### Data entries
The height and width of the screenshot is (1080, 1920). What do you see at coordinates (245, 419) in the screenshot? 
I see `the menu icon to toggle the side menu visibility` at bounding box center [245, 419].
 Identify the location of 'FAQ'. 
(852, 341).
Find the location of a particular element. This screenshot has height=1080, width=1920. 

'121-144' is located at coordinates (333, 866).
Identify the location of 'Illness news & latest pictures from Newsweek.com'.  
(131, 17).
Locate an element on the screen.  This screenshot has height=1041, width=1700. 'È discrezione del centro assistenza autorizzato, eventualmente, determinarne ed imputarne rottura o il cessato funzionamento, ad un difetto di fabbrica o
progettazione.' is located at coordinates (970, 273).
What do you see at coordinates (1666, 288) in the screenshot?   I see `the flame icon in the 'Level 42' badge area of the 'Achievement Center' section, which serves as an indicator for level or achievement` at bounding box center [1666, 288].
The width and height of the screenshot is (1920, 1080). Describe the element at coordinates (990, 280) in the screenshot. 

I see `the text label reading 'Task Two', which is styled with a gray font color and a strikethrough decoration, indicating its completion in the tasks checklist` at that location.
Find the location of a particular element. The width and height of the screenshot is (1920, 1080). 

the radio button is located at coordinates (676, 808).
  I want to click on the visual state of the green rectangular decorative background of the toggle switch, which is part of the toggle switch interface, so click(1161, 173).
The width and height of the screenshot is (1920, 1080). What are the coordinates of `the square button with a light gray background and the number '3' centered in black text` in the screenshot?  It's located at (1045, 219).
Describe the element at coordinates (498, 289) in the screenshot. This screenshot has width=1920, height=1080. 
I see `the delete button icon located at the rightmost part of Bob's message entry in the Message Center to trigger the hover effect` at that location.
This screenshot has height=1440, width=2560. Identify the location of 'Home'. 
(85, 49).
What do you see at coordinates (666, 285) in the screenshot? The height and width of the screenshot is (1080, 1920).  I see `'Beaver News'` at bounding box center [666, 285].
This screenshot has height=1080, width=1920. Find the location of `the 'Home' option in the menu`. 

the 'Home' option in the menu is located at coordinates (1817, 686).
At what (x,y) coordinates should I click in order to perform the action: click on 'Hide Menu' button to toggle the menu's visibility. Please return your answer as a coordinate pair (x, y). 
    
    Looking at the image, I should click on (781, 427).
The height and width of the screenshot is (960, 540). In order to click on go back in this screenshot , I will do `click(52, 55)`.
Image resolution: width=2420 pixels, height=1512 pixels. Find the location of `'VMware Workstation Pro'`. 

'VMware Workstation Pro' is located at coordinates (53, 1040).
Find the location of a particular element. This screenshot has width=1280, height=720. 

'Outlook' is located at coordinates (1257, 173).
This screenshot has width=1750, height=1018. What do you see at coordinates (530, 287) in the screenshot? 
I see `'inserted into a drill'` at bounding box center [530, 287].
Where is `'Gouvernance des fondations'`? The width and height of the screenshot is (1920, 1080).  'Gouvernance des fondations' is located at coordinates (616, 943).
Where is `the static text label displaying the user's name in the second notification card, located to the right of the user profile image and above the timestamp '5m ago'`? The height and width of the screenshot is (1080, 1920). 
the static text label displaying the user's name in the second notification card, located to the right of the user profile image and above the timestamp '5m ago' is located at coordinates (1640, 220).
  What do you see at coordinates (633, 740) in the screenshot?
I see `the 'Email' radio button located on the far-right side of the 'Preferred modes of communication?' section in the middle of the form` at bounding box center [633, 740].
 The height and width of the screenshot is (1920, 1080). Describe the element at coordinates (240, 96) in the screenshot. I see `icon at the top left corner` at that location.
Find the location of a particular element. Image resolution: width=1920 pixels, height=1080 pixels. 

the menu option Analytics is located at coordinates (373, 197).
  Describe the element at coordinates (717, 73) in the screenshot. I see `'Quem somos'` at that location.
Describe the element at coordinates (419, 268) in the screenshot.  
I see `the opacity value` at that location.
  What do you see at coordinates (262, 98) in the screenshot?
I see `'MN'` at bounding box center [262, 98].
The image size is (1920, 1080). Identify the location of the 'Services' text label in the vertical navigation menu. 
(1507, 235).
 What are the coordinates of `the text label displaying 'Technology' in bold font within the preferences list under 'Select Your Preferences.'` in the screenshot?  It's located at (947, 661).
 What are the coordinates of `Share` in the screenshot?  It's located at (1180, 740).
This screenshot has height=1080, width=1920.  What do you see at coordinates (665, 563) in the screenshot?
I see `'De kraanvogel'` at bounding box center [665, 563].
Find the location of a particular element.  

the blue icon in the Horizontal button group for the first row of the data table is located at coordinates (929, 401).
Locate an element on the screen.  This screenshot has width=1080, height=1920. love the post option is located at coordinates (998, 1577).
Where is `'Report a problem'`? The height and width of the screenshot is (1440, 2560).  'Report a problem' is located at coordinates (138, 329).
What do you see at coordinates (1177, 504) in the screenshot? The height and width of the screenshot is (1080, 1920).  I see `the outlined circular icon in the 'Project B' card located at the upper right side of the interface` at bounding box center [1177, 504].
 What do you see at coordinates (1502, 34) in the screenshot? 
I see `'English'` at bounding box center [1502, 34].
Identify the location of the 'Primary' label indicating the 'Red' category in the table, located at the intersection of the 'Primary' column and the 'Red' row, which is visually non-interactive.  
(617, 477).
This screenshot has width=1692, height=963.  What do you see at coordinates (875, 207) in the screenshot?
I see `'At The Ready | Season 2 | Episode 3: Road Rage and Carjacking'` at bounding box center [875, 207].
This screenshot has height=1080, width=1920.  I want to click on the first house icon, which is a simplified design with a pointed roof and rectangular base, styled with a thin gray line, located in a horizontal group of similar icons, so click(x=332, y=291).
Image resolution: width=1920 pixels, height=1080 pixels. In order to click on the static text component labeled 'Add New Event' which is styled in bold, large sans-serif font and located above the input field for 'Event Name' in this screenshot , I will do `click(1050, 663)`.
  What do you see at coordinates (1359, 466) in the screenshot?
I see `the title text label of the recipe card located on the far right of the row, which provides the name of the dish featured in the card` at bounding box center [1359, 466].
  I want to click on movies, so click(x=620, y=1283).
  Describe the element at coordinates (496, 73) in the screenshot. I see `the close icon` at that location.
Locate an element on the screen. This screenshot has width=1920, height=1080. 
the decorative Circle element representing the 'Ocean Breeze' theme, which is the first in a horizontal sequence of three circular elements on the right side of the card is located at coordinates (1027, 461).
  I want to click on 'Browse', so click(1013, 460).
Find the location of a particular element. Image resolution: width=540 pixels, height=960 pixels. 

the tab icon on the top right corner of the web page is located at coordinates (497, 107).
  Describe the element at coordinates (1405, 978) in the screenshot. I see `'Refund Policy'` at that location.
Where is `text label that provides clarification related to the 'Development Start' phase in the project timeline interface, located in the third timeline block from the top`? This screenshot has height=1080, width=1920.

### Short exercise
Collect every line of the records above that contains the string "pixels".

### The solution
Image resolution: width=2420 pixels, height=1512 pixels. Find the location of `'VMware Workstation Pro'`. 
Find the location of a particular element. Image resolution: width=1920 pixels, height=1080 pixels. 
Image resolution: width=1920 pixels, height=1080 pixels. In order to click on the static text component labeled 'Add New Event' which is styled in bold, large sans-serif font and located above the input field for 'Event Name' in this screenshot , I will do `click(1050, 663)`.
Find the location of a particular element. Image resolution: width=540 pixels, height=960 pixels. 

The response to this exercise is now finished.